**Collected data entries**
####
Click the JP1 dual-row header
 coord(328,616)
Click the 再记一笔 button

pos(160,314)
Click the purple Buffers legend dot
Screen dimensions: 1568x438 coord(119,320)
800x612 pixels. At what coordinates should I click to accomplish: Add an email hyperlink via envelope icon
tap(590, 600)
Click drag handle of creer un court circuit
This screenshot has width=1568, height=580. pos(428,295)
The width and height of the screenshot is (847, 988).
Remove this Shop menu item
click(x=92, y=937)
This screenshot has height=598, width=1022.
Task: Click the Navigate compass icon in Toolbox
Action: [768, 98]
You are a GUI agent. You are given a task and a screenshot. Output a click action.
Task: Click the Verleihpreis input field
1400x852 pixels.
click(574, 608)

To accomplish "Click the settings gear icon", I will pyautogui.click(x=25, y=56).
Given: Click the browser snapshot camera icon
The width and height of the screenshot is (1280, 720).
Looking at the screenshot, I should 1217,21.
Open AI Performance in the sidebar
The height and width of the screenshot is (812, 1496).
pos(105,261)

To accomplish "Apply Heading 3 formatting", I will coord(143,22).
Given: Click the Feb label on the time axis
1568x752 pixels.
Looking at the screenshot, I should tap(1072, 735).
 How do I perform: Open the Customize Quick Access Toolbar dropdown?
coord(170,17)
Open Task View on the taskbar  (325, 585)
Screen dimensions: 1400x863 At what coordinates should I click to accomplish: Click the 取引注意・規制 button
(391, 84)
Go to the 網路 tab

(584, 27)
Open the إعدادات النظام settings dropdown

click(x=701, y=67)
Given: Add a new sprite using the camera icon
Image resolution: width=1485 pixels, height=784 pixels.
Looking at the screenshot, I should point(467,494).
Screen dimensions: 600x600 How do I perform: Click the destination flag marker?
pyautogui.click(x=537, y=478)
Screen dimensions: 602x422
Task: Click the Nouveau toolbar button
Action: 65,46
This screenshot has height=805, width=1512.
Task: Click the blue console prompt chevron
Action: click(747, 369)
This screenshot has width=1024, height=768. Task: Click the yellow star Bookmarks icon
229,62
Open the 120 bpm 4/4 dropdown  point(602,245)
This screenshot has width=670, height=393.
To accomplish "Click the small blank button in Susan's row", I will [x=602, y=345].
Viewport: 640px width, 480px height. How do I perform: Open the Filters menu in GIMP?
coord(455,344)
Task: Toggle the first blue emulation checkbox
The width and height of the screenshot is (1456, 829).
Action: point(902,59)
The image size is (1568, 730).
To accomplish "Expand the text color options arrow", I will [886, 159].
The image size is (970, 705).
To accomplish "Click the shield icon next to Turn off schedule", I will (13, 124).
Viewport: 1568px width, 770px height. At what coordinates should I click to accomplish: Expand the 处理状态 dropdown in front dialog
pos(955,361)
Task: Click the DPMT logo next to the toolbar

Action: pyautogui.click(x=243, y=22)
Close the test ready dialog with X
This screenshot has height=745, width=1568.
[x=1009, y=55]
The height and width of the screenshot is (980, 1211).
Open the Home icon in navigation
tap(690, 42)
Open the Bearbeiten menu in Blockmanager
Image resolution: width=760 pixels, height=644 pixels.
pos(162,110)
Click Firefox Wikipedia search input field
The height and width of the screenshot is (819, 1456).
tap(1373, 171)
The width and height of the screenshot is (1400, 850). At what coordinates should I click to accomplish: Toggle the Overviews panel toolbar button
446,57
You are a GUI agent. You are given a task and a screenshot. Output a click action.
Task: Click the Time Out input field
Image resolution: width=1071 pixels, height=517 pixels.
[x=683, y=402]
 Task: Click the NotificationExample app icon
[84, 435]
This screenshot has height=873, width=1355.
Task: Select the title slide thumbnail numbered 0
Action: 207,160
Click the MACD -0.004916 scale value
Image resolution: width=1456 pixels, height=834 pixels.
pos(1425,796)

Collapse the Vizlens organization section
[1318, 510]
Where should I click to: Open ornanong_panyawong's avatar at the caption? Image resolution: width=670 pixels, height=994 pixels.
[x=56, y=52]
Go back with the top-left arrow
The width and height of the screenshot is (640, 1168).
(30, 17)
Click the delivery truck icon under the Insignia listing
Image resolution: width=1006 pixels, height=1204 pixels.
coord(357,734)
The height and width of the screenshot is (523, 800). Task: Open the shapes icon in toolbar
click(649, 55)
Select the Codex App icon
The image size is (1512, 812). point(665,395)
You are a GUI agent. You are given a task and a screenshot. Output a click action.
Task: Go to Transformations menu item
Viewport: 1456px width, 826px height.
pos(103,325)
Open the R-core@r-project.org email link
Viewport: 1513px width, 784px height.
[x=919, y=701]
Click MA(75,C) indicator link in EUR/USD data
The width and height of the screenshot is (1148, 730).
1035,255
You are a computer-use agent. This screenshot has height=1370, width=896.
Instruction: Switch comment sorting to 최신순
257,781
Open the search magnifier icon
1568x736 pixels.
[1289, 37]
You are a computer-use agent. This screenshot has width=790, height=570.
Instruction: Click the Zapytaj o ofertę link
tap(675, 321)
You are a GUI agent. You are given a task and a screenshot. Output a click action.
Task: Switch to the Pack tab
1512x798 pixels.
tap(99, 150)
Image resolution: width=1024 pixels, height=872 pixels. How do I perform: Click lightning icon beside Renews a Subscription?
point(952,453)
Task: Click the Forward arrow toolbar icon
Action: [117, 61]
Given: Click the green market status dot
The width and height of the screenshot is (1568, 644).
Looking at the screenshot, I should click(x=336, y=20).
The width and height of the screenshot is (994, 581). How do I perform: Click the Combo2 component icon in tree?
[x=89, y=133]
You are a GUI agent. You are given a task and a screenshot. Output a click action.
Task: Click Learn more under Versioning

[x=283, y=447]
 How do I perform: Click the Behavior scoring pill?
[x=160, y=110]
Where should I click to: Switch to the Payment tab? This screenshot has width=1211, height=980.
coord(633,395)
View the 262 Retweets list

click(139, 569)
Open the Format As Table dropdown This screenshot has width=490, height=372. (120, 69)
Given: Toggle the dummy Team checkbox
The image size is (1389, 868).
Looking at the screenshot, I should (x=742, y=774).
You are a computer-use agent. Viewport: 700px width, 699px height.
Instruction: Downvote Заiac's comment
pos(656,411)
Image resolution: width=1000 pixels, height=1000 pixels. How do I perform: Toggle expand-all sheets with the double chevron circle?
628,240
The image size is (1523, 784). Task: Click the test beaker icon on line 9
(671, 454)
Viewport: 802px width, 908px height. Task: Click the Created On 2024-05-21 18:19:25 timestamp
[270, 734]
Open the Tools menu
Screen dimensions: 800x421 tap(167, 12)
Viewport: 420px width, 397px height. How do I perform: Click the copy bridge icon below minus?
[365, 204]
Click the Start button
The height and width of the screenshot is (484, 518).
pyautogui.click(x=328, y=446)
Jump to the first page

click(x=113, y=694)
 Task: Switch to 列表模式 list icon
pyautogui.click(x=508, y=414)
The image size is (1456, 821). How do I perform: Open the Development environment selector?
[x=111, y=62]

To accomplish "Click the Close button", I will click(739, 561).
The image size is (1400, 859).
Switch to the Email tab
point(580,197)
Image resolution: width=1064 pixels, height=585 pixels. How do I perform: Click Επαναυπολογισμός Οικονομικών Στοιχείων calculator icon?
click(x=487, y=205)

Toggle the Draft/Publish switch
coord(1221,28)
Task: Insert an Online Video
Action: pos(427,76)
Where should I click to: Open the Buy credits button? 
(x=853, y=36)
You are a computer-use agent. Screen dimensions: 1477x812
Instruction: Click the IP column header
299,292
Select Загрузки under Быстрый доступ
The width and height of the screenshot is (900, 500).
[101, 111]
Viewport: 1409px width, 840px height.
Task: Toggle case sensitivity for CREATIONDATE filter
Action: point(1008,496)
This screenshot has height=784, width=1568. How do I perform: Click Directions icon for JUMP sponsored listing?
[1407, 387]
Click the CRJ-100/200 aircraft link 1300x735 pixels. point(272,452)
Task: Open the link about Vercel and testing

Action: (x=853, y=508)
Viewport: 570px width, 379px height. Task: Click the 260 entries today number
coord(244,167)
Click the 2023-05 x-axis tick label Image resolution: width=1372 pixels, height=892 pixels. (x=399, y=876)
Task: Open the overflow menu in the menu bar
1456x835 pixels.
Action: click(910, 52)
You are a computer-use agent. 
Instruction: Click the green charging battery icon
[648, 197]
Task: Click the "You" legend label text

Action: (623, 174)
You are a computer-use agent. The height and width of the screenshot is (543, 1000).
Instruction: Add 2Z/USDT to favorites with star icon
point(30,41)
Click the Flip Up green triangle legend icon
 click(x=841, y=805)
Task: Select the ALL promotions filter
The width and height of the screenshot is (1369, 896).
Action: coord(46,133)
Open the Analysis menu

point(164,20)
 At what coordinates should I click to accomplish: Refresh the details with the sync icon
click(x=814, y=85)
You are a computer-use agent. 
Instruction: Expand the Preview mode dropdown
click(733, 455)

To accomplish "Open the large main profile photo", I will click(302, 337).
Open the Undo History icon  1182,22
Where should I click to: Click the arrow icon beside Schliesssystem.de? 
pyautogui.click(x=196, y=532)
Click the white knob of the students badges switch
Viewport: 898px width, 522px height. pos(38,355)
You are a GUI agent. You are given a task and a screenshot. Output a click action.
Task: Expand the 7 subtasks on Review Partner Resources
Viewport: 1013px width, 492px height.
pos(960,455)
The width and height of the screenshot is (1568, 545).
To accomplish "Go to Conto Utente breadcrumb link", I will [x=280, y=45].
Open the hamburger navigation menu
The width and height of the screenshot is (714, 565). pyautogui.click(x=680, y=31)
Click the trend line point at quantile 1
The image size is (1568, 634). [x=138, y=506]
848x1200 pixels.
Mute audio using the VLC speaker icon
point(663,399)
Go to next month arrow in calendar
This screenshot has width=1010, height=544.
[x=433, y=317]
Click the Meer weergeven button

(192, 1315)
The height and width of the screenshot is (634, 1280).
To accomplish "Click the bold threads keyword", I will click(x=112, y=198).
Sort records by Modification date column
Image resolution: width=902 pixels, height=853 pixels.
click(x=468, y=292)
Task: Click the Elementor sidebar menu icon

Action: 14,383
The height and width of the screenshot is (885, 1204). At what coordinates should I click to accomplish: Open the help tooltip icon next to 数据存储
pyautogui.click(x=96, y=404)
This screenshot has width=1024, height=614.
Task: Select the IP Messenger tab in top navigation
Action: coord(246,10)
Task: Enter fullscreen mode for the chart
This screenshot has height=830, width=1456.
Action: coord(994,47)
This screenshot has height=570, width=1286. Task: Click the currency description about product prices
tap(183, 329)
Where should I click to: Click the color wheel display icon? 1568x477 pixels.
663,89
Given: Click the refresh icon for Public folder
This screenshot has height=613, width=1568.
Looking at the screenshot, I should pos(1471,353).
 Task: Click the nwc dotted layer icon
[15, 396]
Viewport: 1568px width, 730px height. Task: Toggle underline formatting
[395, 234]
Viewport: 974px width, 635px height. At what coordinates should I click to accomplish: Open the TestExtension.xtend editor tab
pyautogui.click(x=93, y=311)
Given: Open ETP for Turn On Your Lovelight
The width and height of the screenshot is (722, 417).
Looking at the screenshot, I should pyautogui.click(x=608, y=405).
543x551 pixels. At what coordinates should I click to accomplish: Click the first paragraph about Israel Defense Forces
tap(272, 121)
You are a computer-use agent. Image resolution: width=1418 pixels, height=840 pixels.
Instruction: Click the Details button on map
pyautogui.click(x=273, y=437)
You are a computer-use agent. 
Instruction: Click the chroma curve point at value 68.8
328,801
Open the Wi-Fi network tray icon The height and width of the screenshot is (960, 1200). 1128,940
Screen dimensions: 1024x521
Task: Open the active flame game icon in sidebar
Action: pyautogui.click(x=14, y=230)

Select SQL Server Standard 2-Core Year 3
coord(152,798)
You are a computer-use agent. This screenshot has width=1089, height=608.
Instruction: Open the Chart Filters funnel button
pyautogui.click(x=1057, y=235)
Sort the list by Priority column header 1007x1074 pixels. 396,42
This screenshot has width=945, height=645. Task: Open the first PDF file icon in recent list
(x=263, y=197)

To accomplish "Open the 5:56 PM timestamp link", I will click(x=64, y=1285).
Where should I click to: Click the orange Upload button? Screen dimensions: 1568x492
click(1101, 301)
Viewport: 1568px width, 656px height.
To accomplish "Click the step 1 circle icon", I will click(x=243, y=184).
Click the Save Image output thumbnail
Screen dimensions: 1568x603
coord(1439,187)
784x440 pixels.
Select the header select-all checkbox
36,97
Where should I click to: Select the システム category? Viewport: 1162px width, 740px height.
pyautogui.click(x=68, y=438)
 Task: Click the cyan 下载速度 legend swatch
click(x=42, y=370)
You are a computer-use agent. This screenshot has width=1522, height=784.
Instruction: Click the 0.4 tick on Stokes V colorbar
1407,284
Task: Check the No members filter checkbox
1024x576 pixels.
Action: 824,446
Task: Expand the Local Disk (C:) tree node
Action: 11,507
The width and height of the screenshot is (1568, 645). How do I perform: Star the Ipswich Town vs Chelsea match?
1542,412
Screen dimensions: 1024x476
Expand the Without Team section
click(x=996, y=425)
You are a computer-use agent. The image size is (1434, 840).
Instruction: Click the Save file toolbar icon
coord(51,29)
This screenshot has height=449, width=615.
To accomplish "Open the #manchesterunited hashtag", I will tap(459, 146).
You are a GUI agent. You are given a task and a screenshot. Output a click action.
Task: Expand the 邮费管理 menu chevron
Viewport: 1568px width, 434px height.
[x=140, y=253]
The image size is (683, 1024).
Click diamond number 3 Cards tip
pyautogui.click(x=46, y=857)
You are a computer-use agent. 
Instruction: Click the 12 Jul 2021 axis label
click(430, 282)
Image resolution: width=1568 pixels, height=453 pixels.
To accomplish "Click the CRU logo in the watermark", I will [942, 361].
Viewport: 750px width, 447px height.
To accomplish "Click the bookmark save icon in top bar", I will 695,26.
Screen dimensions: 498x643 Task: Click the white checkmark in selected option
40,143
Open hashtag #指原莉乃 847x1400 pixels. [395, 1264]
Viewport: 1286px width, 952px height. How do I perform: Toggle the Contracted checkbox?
####
**DESCRIPTION OF THE TASK**
Reproduce the data above verbatim, beginning with the line that contains "Viewport: 974px width, 635px" and continuing through the line that contains "tap(272, 121)".

**THE RESPONSE**
Viewport: 974px width, 635px height. At what coordinates should I click to accomplish: Open the TestExtension.xtend editor tab
pyautogui.click(x=93, y=311)
Given: Open ETP for Turn On Your Lovelight
The width and height of the screenshot is (722, 417).
Looking at the screenshot, I should pyautogui.click(x=608, y=405).
543x551 pixels. At what coordinates should I click to accomplish: Click the first paragraph about Israel Defense Forces
tap(272, 121)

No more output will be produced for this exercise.